As I moved along from one book to another, I realized that what was bugging me was that the core of these westerns all seem to have "required" points. There is the closeted cowboy or rancher who struggles to make the tough decision to come out of the closet when that one man shows up in their lives, the requisite homophobes, and the other closeted gay cowboys who pop out of the woodwork and are always lying in wait to give support and advice when needed. This sounds cynical, I know, but as a reader, this trend just hit me as a "truly tired" plot device. I read five books in a row and all hit the above mentioned points, as have many other contemporary western M/M romances I've read before. After a while I stopped making notes and just wrote a few lines about what was different. There is always the matter of different writing styles, and a different angle thrown here and there.

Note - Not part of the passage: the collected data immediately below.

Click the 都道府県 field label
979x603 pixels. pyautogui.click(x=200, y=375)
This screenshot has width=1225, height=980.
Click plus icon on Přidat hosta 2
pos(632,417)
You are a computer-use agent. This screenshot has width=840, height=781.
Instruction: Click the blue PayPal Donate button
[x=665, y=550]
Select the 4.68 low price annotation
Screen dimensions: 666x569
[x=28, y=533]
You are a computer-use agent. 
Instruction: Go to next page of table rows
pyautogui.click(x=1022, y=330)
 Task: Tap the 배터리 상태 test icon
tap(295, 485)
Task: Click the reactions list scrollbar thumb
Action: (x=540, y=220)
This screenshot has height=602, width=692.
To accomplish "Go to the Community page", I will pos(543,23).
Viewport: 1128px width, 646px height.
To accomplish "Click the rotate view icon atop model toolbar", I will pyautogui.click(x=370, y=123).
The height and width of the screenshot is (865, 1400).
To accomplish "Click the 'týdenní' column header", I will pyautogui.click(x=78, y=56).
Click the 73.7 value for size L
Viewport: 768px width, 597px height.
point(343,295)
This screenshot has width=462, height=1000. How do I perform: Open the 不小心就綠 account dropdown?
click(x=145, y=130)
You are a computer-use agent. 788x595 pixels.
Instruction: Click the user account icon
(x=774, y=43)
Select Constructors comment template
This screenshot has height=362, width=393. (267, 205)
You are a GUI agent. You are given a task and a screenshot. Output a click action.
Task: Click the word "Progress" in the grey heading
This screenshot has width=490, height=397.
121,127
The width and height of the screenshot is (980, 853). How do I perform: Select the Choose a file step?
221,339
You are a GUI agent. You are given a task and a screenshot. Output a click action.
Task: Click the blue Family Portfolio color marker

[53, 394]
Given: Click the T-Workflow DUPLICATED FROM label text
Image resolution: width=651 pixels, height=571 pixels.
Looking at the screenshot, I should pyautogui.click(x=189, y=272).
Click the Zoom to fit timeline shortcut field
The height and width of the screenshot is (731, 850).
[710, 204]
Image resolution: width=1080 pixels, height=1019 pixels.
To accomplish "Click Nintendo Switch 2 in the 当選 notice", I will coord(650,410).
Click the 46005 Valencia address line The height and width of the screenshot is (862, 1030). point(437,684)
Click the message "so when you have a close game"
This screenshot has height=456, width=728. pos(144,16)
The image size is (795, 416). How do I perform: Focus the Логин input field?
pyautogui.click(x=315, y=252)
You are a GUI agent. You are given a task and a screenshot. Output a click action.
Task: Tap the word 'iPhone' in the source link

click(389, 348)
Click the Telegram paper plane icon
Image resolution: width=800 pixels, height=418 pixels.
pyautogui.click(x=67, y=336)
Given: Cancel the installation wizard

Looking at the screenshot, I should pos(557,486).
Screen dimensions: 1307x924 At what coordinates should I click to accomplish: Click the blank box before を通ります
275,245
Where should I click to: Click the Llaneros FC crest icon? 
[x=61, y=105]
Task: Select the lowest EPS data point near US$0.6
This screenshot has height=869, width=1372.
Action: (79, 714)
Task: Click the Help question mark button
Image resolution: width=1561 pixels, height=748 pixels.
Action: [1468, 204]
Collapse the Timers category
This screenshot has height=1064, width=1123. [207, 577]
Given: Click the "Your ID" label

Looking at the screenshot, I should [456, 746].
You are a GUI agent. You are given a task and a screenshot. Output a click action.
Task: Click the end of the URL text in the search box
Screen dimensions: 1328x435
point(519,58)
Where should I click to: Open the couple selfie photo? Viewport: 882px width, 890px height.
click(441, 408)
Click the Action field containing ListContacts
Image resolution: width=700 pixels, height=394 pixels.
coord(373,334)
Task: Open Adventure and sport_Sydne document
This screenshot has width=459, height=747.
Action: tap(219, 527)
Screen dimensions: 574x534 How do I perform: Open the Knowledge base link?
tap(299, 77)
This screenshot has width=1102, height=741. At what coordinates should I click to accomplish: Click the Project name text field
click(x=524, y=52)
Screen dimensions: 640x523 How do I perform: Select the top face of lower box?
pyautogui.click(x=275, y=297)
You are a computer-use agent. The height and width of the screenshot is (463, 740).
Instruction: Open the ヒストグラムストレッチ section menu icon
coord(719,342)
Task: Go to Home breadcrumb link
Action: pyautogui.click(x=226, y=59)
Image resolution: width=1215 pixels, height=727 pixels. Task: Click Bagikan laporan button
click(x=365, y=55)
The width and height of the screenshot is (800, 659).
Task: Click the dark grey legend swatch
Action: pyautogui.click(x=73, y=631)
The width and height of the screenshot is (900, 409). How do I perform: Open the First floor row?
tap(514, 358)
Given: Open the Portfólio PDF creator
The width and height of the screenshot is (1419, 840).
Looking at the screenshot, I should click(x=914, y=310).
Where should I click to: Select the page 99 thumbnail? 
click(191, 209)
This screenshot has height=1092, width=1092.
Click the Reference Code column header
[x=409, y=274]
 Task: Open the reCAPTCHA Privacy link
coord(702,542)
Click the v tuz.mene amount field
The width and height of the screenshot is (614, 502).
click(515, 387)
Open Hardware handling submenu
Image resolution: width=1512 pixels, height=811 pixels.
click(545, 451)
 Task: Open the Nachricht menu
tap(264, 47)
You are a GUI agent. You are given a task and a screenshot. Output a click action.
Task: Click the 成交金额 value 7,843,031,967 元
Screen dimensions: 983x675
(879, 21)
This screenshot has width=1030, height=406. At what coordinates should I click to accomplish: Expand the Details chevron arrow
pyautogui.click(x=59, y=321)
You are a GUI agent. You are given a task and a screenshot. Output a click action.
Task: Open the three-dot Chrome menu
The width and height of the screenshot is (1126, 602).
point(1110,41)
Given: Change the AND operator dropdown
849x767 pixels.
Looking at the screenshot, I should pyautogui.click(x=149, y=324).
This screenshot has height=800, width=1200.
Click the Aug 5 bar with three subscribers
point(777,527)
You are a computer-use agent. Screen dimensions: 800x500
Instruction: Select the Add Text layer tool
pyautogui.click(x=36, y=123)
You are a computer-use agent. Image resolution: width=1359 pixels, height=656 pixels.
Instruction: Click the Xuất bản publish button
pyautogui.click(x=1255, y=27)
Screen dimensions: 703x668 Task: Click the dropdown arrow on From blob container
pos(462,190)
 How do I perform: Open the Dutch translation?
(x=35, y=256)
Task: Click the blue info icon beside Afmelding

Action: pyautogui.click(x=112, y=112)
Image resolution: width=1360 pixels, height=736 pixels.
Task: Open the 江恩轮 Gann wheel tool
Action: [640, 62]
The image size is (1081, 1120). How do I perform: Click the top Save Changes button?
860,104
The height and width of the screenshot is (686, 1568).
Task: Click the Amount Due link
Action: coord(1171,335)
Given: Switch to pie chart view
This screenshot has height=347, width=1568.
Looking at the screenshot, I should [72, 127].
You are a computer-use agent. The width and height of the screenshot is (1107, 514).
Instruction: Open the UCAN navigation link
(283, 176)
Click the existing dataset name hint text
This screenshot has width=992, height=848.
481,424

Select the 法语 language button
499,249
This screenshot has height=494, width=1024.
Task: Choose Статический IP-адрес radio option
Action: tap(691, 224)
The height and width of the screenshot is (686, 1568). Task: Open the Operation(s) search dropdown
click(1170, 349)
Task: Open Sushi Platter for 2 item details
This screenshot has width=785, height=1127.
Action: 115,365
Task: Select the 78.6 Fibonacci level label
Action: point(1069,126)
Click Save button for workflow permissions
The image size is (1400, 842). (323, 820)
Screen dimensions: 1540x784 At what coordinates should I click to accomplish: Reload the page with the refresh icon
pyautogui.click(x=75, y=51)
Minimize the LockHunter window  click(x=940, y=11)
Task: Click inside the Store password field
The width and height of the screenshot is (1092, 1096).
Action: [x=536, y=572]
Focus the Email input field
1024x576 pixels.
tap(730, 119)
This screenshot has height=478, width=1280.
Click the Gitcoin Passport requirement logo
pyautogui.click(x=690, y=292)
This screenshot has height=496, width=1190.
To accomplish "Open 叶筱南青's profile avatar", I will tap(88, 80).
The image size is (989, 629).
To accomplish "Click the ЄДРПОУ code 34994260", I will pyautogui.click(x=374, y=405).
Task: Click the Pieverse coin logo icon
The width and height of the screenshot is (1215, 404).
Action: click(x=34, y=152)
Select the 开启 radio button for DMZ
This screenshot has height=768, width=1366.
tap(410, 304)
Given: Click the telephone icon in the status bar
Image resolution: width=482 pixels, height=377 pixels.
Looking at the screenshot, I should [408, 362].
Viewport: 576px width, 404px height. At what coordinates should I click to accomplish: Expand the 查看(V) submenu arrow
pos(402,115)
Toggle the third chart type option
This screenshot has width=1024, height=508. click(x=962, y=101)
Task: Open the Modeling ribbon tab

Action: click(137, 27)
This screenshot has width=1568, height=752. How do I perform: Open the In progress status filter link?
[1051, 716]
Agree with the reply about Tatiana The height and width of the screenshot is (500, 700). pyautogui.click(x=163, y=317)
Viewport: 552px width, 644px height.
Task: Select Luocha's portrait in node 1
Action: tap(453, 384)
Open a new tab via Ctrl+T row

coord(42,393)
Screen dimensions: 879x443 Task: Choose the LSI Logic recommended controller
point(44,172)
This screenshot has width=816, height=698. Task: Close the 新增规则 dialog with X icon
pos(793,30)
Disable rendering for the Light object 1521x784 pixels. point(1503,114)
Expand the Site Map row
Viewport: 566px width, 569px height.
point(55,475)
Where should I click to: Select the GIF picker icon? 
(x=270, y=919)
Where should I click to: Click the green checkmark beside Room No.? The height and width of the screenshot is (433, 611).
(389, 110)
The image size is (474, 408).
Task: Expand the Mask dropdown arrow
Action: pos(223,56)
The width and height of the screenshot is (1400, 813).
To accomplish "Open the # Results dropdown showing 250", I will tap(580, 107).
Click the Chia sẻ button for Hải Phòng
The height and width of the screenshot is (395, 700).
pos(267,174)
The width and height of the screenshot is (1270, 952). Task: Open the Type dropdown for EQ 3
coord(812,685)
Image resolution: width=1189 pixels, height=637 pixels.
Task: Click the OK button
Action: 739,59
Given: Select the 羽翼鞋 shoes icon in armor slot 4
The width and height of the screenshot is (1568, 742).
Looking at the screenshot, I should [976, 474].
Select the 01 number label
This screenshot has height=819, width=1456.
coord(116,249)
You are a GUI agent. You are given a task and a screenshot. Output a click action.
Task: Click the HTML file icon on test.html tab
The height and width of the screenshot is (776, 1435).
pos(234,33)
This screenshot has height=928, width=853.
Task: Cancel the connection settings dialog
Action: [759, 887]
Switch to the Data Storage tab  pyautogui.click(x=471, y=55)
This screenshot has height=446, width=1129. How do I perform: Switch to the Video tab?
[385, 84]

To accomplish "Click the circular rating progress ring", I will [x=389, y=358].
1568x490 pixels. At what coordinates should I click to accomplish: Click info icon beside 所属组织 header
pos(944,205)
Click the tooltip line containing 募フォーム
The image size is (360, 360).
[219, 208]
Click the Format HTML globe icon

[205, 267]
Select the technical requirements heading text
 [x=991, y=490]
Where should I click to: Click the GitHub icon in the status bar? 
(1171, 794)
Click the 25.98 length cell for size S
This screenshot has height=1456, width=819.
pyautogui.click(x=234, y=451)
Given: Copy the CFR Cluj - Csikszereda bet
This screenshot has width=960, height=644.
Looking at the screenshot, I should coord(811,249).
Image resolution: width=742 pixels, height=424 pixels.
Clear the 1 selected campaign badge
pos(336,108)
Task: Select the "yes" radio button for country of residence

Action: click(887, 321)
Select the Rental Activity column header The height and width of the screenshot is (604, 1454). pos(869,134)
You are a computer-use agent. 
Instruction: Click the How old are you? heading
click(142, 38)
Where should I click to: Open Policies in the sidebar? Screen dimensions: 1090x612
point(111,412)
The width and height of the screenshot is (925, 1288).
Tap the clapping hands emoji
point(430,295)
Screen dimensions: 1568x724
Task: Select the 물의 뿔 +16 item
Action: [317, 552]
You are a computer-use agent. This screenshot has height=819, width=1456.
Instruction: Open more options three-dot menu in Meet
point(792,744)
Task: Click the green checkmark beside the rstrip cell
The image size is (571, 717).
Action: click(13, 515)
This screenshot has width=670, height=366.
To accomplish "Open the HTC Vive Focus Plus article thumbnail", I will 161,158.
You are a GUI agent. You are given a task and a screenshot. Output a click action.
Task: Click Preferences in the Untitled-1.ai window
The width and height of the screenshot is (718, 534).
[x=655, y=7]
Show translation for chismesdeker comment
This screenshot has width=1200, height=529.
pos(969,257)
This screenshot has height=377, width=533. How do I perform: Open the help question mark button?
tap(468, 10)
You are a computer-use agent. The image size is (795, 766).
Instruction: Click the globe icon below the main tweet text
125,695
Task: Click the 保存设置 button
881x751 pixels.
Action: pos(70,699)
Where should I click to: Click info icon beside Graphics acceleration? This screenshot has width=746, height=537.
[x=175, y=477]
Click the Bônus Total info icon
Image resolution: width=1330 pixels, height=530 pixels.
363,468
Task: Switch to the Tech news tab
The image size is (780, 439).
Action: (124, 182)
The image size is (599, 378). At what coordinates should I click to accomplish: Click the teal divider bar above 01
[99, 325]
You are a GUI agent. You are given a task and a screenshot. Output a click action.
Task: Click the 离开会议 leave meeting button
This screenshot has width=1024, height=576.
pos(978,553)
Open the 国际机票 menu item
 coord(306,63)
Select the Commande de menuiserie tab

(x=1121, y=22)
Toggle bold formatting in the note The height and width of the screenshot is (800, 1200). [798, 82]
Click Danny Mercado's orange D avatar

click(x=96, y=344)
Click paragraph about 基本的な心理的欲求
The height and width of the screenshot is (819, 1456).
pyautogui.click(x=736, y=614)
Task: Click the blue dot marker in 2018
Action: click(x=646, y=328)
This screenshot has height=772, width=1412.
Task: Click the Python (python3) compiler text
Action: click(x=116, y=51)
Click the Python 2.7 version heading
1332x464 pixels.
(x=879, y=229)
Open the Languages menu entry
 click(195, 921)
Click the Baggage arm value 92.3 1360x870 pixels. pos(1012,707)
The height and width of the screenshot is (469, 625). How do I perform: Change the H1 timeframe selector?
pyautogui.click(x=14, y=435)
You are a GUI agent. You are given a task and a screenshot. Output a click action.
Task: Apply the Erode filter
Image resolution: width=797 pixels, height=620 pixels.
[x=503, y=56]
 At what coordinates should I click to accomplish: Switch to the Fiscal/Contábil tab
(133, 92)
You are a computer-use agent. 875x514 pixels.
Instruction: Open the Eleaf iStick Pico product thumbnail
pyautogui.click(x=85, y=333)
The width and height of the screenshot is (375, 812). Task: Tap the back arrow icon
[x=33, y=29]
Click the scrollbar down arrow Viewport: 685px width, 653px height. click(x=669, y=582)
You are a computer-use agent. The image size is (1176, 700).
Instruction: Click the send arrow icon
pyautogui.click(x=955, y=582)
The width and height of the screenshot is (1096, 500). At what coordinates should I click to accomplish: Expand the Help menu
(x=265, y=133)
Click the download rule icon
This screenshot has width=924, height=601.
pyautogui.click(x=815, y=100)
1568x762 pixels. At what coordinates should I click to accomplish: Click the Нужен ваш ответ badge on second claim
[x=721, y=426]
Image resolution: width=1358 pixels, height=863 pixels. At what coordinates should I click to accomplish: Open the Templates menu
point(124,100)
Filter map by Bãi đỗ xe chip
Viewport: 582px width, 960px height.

In Heart of a Cowboy by Z.A. Maxfield, I enjoyed the writing and the fact that the main character is honest with himself, his lover, and those around him. In Long Tall Drink by L.C. Chase, story trumps sex and both main characters are given backgrounds that are explored and used to develop the overall story and romantic conflict. In Pickup Men by L.C. Chase, a frustrating read, the fact that the story begins with the couple breaking up is rather unique. But the most interesting aspect of this piece is that Chase incorporates two different perspectives dealing with the consequences that arise from sending young gay men to "rehabilitation camps." And, in No Going Home and Duncan's World, T.A. Chase focuses his novels on fathers who physically abuse their sons, and psychologically lost young men who need and look for "daddies" in their lovers and require their support in order to come out of the closet.

A PI:
On my iPhone, I read the first book of Marshall Thornton's Nick Nowack Mystery series, Boystown: Three Nick Nowack Mysteries. This is a series that my friend Indigene highly recommended to me because she knows how much I love good LGBT mysteries. I fell in love with the gritty central character Nick, the 1980's Chicago setting, Mr. Thornton's pared down writing, and the book format. The book is separated into three sections with titles (novellas), each with a mystery solved by Nick, but the overall storyarc focuses on Nick's personal life and the recurring characters give the book (and overall series) continuity.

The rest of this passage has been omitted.